> [Activity]
Every line of the records counts; transcribe each one exactly.

Stored data

=== Begin Enclosure ===

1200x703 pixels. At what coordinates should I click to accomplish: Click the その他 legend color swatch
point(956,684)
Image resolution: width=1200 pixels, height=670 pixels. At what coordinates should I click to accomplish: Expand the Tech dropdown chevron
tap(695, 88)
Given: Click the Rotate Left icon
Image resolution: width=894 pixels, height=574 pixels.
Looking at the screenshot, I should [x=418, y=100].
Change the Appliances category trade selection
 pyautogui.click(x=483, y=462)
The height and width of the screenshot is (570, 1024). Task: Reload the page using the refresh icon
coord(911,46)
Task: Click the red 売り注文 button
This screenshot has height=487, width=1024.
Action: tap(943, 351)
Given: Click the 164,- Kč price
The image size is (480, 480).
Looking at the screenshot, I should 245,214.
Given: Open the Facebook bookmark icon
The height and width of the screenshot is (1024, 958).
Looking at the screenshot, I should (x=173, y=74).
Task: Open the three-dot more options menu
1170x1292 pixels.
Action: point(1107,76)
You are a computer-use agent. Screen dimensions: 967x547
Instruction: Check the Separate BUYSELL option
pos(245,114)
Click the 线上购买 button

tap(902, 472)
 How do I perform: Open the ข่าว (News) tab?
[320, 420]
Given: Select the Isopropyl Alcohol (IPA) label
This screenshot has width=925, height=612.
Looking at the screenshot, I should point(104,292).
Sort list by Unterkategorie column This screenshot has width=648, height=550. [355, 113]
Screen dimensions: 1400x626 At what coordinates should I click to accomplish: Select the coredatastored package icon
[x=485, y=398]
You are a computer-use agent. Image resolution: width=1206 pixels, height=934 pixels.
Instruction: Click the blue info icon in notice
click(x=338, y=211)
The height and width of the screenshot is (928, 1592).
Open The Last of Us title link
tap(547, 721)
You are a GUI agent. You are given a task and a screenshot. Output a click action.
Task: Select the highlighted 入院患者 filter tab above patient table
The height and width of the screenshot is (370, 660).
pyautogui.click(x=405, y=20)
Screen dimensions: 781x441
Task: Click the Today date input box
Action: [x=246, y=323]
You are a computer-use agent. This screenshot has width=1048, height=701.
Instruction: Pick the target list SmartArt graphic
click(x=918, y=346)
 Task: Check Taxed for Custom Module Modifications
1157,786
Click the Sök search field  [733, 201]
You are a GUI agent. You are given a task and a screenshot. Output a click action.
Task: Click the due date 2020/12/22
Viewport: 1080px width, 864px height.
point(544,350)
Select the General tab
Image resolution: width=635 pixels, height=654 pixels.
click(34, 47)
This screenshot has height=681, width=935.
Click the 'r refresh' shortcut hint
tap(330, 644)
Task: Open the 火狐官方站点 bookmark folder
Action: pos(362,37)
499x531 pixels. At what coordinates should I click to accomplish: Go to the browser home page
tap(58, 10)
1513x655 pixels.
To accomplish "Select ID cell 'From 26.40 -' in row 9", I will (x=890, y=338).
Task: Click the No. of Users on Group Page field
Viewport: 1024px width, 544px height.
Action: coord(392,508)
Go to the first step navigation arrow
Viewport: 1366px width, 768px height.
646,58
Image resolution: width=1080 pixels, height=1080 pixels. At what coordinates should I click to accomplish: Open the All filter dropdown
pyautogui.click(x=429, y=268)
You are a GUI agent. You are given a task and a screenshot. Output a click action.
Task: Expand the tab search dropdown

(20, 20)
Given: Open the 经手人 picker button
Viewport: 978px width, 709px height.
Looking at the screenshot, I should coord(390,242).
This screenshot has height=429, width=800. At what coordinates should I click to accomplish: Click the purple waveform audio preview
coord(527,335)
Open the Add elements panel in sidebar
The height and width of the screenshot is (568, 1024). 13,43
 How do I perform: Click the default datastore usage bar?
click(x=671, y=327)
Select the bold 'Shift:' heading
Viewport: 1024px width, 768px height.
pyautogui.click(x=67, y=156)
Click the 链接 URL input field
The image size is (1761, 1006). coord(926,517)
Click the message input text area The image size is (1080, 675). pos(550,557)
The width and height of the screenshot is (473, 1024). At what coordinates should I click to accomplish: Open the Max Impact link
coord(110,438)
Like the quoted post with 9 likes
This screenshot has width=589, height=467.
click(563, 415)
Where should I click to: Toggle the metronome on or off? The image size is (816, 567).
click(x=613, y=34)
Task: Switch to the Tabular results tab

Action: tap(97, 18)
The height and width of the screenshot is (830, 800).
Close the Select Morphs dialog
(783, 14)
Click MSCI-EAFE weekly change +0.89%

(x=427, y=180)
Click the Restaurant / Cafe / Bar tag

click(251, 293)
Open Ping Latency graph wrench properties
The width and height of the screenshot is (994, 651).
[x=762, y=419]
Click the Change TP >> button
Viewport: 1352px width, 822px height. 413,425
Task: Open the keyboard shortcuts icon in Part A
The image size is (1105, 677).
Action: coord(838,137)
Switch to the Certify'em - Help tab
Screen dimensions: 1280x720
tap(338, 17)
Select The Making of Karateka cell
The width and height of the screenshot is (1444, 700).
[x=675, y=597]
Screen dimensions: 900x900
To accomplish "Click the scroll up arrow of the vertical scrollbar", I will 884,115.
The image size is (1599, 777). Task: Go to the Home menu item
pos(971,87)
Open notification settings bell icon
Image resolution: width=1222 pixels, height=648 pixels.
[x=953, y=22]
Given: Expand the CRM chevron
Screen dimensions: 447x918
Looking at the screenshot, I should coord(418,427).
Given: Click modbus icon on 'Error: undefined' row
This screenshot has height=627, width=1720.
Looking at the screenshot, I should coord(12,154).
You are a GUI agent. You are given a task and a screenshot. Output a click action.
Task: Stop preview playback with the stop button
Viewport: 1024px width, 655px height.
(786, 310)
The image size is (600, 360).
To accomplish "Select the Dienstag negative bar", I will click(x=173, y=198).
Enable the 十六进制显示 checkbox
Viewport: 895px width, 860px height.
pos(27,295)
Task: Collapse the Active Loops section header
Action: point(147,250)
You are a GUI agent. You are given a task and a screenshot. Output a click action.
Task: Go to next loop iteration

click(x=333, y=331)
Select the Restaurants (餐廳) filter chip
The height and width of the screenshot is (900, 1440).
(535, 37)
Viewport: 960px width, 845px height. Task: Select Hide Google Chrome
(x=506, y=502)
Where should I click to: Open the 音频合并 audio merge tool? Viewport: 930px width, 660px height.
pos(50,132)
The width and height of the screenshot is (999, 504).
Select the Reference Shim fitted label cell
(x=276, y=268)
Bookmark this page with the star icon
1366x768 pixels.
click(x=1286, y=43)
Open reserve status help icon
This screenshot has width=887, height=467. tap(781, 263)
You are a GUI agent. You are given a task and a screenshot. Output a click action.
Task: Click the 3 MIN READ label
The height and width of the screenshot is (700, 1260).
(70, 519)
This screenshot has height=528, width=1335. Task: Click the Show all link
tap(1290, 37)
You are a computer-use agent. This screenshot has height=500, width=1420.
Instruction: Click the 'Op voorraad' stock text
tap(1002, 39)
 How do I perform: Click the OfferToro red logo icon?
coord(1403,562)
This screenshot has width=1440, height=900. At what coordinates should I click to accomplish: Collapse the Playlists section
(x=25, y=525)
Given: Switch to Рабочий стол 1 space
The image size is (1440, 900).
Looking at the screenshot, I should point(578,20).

=== End Enclosure ===

> [Solution to this exercise]
1200x703 pixels. At what coordinates should I click to accomplish: Click the その他 legend color swatch
point(956,684)
Image resolution: width=1200 pixels, height=670 pixels. At what coordinates should I click to accomplish: Expand the Tech dropdown chevron
tap(695, 88)
Given: Click the Rotate Left icon
Image resolution: width=894 pixels, height=574 pixels.
Looking at the screenshot, I should [x=418, y=100].
Change the Appliances category trade selection
 pyautogui.click(x=483, y=462)
The height and width of the screenshot is (570, 1024). Task: Reload the page using the refresh icon
coord(911,46)
Task: Click the red 売り注文 button
This screenshot has height=487, width=1024.
Action: tap(943, 351)
Given: Click the 164,- Kč price
The image size is (480, 480).
Looking at the screenshot, I should 245,214.
Given: Open the Facebook bookmark icon
The height and width of the screenshot is (1024, 958).
Looking at the screenshot, I should (x=173, y=74).
Task: Open the three-dot more options menu
1170x1292 pixels.
Action: point(1107,76)
You are a computer-use agent. Screen dimensions: 967x547
Instruction: Check the Separate BUYSELL option
pos(245,114)
Click the 线上购买 button

tap(902, 472)
 How do I perform: Open the ข่าว (News) tab?
[320, 420]
Given: Select the Isopropyl Alcohol (IPA) label
This screenshot has width=925, height=612.
Looking at the screenshot, I should point(104,292).
Sort list by Unterkategorie column This screenshot has width=648, height=550. [355, 113]
Screen dimensions: 1400x626 At what coordinates should I click to accomplish: Select the coredatastored package icon
[x=485, y=398]
You are a computer-use agent. Image resolution: width=1206 pixels, height=934 pixels.
Instruction: Click the blue info icon in notice
click(x=338, y=211)
The height and width of the screenshot is (928, 1592).
Open The Last of Us title link
tap(547, 721)
You are a GUI agent. You are given a task and a screenshot. Output a click action.
Task: Select the highlighted 入院患者 filter tab above patient table
The height and width of the screenshot is (370, 660).
pyautogui.click(x=405, y=20)
Screen dimensions: 781x441
Task: Click the Today date input box
Action: [x=246, y=323]
You are a computer-use agent. This screenshot has width=1048, height=701.
Instruction: Pick the target list SmartArt graphic
click(x=918, y=346)
 Task: Check Taxed for Custom Module Modifications
1157,786
Click the Sök search field  [733, 201]
You are a GUI agent. You are given a task and a screenshot. Output a click action.
Task: Click the due date 2020/12/22
Viewport: 1080px width, 864px height.
point(544,350)
Select the General tab
Image resolution: width=635 pixels, height=654 pixels.
click(34, 47)
This screenshot has height=681, width=935.
Click the 'r refresh' shortcut hint
tap(330, 644)
Task: Open the 火狐官方站点 bookmark folder
Action: pos(362,37)
499x531 pixels. At what coordinates should I click to accomplish: Go to the browser home page
tap(58, 10)
1513x655 pixels.
To accomplish "Select ID cell 'From 26.40 -' in row 9", I will (x=890, y=338).
Task: Click the No. of Users on Group Page field
Viewport: 1024px width, 544px height.
Action: coord(392,508)
Go to the first step navigation arrow
Viewport: 1366px width, 768px height.
646,58
Image resolution: width=1080 pixels, height=1080 pixels. At what coordinates should I click to accomplish: Open the All filter dropdown
pyautogui.click(x=429, y=268)
You are a GUI agent. You are given a task and a screenshot. Output a click action.
Task: Expand the tab search dropdown

(20, 20)
Given: Open the 经手人 picker button
Viewport: 978px width, 709px height.
Looking at the screenshot, I should coord(390,242).
This screenshot has height=429, width=800. At what coordinates should I click to accomplish: Click the purple waveform audio preview
coord(527,335)
Open the Add elements panel in sidebar
The height and width of the screenshot is (568, 1024). 13,43
 How do I perform: Click the default datastore usage bar?
click(x=671, y=327)
Select the bold 'Shift:' heading
Viewport: 1024px width, 768px height.
pyautogui.click(x=67, y=156)
Click the 链接 URL input field
The image size is (1761, 1006). coord(926,517)
Click the message input text area The image size is (1080, 675). pos(550,557)
The width and height of the screenshot is (473, 1024). At what coordinates should I click to accomplish: Open the Max Impact link
coord(110,438)
Like the quoted post with 9 likes
This screenshot has width=589, height=467.
click(563, 415)
Where should I click to: Toggle the metronome on or off? The image size is (816, 567).
click(x=613, y=34)
Task: Switch to the Tabular results tab

Action: tap(97, 18)
The height and width of the screenshot is (830, 800).
Close the Select Morphs dialog
(783, 14)
Click MSCI-EAFE weekly change +0.89%

(x=427, y=180)
Click the Restaurant / Cafe / Bar tag

click(251, 293)
Open Ping Latency graph wrench properties
The width and height of the screenshot is (994, 651).
[x=762, y=419]
Click the Change TP >> button
Viewport: 1352px width, 822px height. 413,425
Task: Open the keyboard shortcuts icon in Part A
The image size is (1105, 677).
Action: coord(838,137)
Switch to the Certify'em - Help tab
Screen dimensions: 1280x720
tap(338, 17)
Select The Making of Karateka cell
The width and height of the screenshot is (1444, 700).
[x=675, y=597]
Screen dimensions: 900x900
To accomplish "Click the scroll up arrow of the vertical scrollbar", I will 884,115.
The image size is (1599, 777). Task: Go to the Home menu item
pos(971,87)
Open notification settings bell icon
Image resolution: width=1222 pixels, height=648 pixels.
[x=953, y=22]
Given: Expand the CRM chevron
Screen dimensions: 447x918
Looking at the screenshot, I should coord(418,427).
Given: Click modbus icon on 'Error: undefined' row
This screenshot has height=627, width=1720.
Looking at the screenshot, I should coord(12,154).
You are a GUI agent. You are given a task and a screenshot. Output a click action.
Task: Stop preview playback with the stop button
Viewport: 1024px width, 655px height.
(786, 310)
The image size is (600, 360).
To accomplish "Select the Dienstag negative bar", I will click(x=173, y=198).
Enable the 十六进制显示 checkbox
Viewport: 895px width, 860px height.
pos(27,295)
Task: Collapse the Active Loops section header
Action: point(147,250)
You are a GUI agent. You are given a task and a screenshot. Output a click action.
Task: Go to next loop iteration

click(x=333, y=331)
Select the Restaurants (餐廳) filter chip
The height and width of the screenshot is (900, 1440).
(535, 37)
Viewport: 960px width, 845px height. Task: Select Hide Google Chrome
(x=506, y=502)
Where should I click to: Open the 音频合并 audio merge tool? Viewport: 930px width, 660px height.
pos(50,132)
The width and height of the screenshot is (999, 504).
Select the Reference Shim fitted label cell
(x=276, y=268)
Bookmark this page with the star icon
1366x768 pixels.
click(x=1286, y=43)
Open reserve status help icon
This screenshot has width=887, height=467. tap(781, 263)
You are a GUI agent. You are given a task and a screenshot. Output a click action.
Task: Click the 3 MIN READ label
The height and width of the screenshot is (700, 1260).
(70, 519)
This screenshot has height=528, width=1335. Task: Click the Show all link
tap(1290, 37)
You are a computer-use agent. This screenshot has height=500, width=1420.
Instruction: Click the 'Op voorraad' stock text
tap(1002, 39)
 How do I perform: Click the OfferToro red logo icon?
coord(1403,562)
This screenshot has width=1440, height=900. At what coordinates should I click to accomplish: Collapse the Playlists section
(x=25, y=525)
Given: Switch to Рабочий стол 1 space
The image size is (1440, 900).
Looking at the screenshot, I should point(578,20).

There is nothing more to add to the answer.